「この新世代の一員になれることは素晴らしい」― ジョコビッチが2023年ウィンブルドン準決勝シンナー戦勝利後に年齢について皮肉った言葉

ノバク・ジョコビッチは38歳となった今も、テニス界のレジェンドとして世界ランキングトップ10に居続けている。ラファエル・ナダル、ロジャー・フェデラーという2大ライバルと共に「ビッグ3」時代を独占的に支配し、さらにカルロス・アルカラスやヤニック・シンナーといった未来のレジェンド世代が台頭する中でも、セルビア人選手は卓越した長寿キャリアを築いている。
2023年ウィンブルドン選手権では、大会4連覇を懸けて臨んだジョコビッチは、カチン、トンプソン、フルカッチ、ワウリンカ、ルブレフを破り準決勝に進出。準決勝では第8シードのヤニック・シンナーが待ち受けていた。前年度の準々決勝では2セットダウンから逆転勝利を収めていたジョコビッチは、36歳となったこの対戦では同じ過ちを繰り返さず、3セット(6-3, 6-4, 7-6 / 2時間48分)で勝利を収めた。
当時21歳だったシンナーとの3度目の対戦で勝利した後、コート上でインタビューに応じたジョコビッチは自身のキャリアの長さに触れ、年齢について皮肉を交えて語った。
「非常に接戦でした。第3セットは彼のペースにもなり得る展開でしたが、重要なショットをミスしたおかげで私はタイブレークに持ち込めました。シンナーはなぜ新世代のリーダーであり、間違いなくこのスポーツが誇る最高選手の一人なのかを証明してみせました。私がこの新世代の一員でいられることは素晴らしいことです。
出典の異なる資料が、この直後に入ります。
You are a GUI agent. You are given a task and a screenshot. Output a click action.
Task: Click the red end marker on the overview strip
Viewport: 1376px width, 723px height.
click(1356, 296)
最高の気分です」
「現在はキャリアの中で最高のテニスをしていると自負しています。年齢や結果に影響し得る要因は意識しないよう心がけています。36歳が新しい26歳と言えるかもしれませんね。体調も良く、愛するテニスを続けることに強いモチベーションを感じています。テニスは私の人生と家族に計り知れない恩恵をもたらしました。できる限りテニスに恩返しができるよう、誠実であり続けたい」
シンナー戦勝利から2日後、ジョコビッチはカルロス・アルカラスとの壮絶な決勝(6-1, 6-7, 6-1, 3-6, 6-4 / 4時間42分)で敗れ、アルカラスが初のウィンブルドン優勝を果たした。ジョコビッチがロンドンで決勝敗退を喫したのは、2013年のアンディ・マレー戦以来2度目。アルカラスはレイトン・ヒューイット(2002年)以来となる「ビッグ4」以外の選手として初のウィンブルドン優勝を達成し、翌年にはジョコビッチを下し(前年ほどの印象的な内容ではない決勝ながら)連覇を果たすこととなる。